REQUEST » Pick out each line in the items below that contains the word "apparatus", treating uppercase and lowercase as different, and copy those lines.

======== DATASET CONTENT

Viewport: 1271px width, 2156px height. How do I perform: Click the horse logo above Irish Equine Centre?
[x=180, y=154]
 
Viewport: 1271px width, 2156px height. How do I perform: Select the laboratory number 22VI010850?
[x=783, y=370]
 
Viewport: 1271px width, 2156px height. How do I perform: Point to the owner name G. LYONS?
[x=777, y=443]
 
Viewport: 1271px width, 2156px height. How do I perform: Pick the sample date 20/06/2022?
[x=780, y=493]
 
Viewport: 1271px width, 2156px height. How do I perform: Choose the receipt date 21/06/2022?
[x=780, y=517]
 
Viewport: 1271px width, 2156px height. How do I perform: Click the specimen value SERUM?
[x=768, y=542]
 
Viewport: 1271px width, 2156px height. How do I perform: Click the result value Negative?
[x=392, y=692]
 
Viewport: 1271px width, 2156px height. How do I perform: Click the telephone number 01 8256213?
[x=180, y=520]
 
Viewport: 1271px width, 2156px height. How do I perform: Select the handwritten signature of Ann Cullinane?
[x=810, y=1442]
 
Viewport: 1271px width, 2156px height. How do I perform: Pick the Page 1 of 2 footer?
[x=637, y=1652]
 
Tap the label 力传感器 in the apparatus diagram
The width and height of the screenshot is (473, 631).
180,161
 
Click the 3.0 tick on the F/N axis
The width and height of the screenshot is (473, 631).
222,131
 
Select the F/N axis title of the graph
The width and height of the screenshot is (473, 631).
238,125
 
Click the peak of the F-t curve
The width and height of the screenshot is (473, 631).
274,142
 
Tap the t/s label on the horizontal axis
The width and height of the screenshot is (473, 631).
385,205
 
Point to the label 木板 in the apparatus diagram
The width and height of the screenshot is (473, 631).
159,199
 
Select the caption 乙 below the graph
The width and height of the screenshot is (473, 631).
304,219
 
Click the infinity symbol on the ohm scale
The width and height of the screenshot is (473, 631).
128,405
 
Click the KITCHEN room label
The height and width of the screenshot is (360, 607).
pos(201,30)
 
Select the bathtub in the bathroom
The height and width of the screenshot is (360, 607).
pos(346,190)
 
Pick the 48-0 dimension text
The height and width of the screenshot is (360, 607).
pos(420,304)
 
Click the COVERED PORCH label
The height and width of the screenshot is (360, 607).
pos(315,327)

================

REPLY TO THE TASK »
Tap the label 力传感器 in the apparatus diagram
Point to the label 木板 in the apparatus diagram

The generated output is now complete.